Études sur les perturbateurs endocriniens

Des polluants qui affectent les grossesses

Les perturbateurs endocriniens auxquels est exposée une femme durant sa grossesse ont des effets néfastes tant chez la mère que chez l’enfant, soulignent des chercheuses du Québec et de l’Ontario.

Dans un article paru récemment dans la revue Environmental Research, des chercheuses de l’Institut national de la recherche scientifique (INRS), de l’Université TELUQ et de l’Université Queen’s mettent en garde quant aux effets à court et à long terme des perturbateurs endocriniens.

De la mère à l’enfant

On trouve des perturbateurs endocriniens partout dans l’environnement, tant dans les pesticides que dans les médicaments, les plastiques ou les produits cosmétiques.

Ces contaminants nuisent au fonctionnement du système endocrinien, qui régule les hormones. Chez les femmes enceintes, ce système joue un rôle clé. « Le corps se prépare non seulement à faire grandir l’enfant, mais aussi à l’allaiter, explique Isabelle Plante, chercheuse en toxicologie environnementale à l’INRS et autrice principale de l’article. Il y a énormément de changements chez la femme à ce moment, et ces changements sont largement régulés par les hormones et le système endocrinien. »
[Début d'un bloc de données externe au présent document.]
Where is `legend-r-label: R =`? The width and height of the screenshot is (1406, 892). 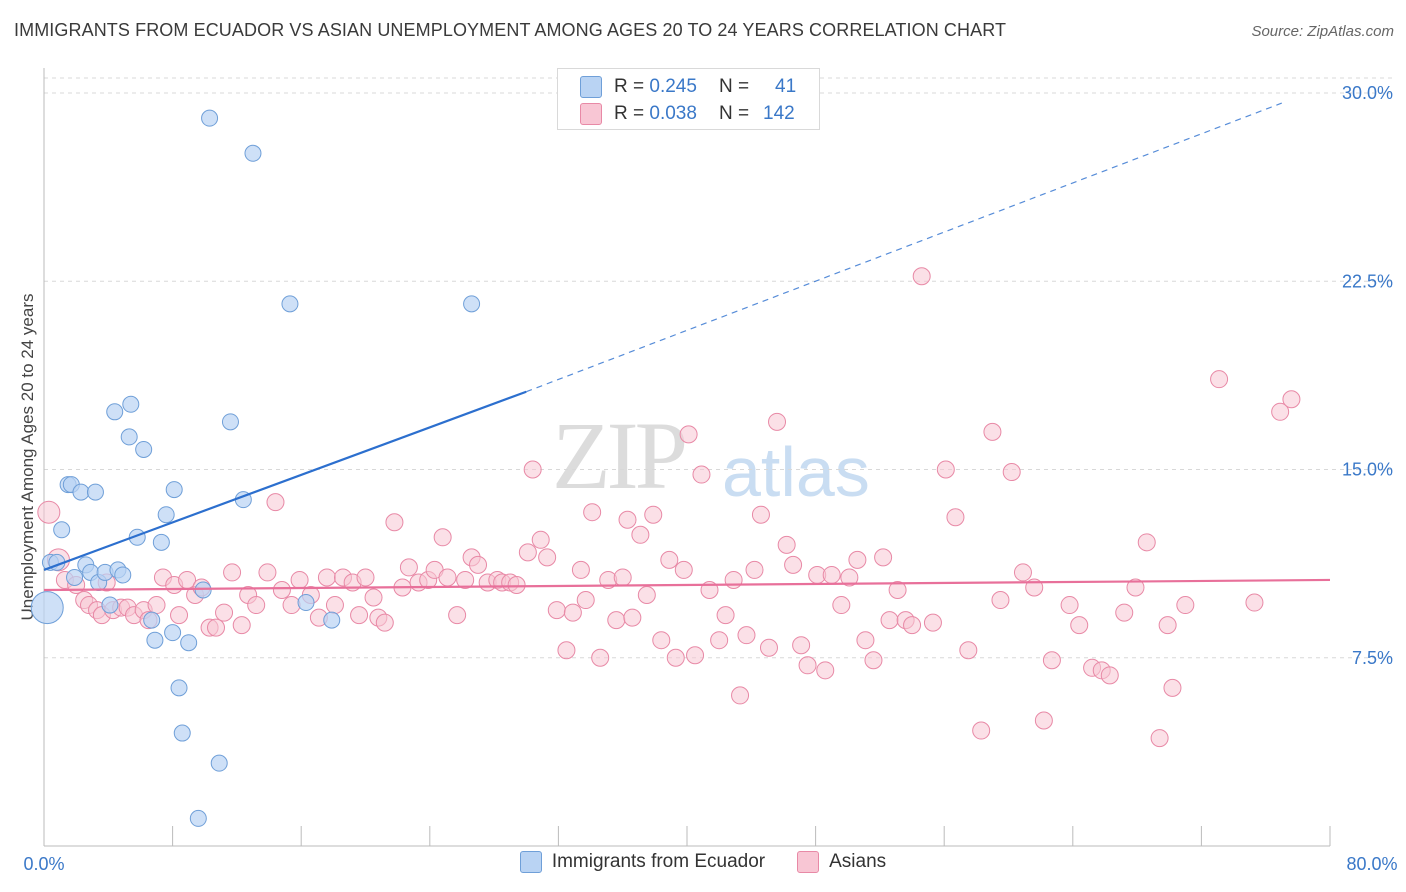 legend-r-label: R = is located at coordinates (630, 86).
Les perturbateurs endocriniens sont reliés à des fausses couches et à des naissances prématurées. D’autres effets se font toutefois sentir à plus long terme chez l’enfant.

« La grossesse est une période où il y a beaucoup de programmation qui se fait, remarque Isabelle Plante. Au niveau de l’enfant, tous les mécanismes dont il va avoir besoin pour la vie future se mettent en place. Un problème de programmation peut se refléter dans la vie adulte. »

Développement des glandes mammaires

Les chercheuses ont par exemple observé que des contaminants perturbent les glandes mammaires chez l’enfant à naître. Ils accroissent ainsi les risques de cancer du sein une fois l’organe développé. Des problèmes de santé chronique comme l’obésité et le diabète sont également plus susceptibles de survenir.

« C’est un risque qui est plutôt invisible, soutient Maryse Bouchard, professeure à l’École de santé publique de l’Université de Montréal n’ayant pas participé à l’étude. Il se fait à des doses faibles d’exposition. On peut mettre ça sur le dos des habitudes de vie de la femme enceinte ou de son surpoids. » La professeure soutient que des études plus poussées seront nécessaires afin de mesurer plus exactement la part de responsabilité des perturbateurs endocriniens dans ces problèmes de santé.

On estime actuellement que jusqu’à une centaine de ces perturbateurs se trouvent dans le cordon ombilical à la naissance. Cela s’explique notamment par le fait que le placenta ne protège pas adéquatement le bébé contre les perturbateurs, des contaminants comme les phtalates nuisant à son bon fonctionnement. « On a toujours pensé que le placenta était une barrière à la contamination de l’enfant par les perturbateurs endocriniens, affirme Lise Parent, professeure de biologie à l’Université TÉLUQ et coautrice de l’article. Et finalement, ce n’est pas le cas du tout. »

Impliquer le public et les gouvernements

Pour Isabelle Lacroix, le but n’est pas de faire paniquer le public quant aux risques associés aux perturbateurs endocriniens. La chercheuse insiste sur la nécessité de sensibiliser la population à cet enjeu encore peu connu. « C’est important que les femmes enceintes soient au courant d’où se trouvent ces contaminants et prennent des risques calculés », insiste Isabelle Lacroix.

« Mais il ne faudrait pas que ce soient encore les femmes qui portent toute la charge mentale, précise Lise Parent. Il faut que les gouvernements agissent. En ce moment, il y a la Loi canadienne sur la protection de l’environnement qui est en train d’être revue, et il faut faire pression pour qu’elle encadre mieux l’utilisation de ces polluants. »

Deux perturbateurs endocriniens

Bisphénol A (BPA)  Présent dans certains emballages plastiques alimentaires.

Diéthylstilbestrol (DES) Oestrogène de synthèse qui a été largement utilisé chez les femmes pour le traitement de la ménopause ou pour éviter les risques de complications de la grossesse.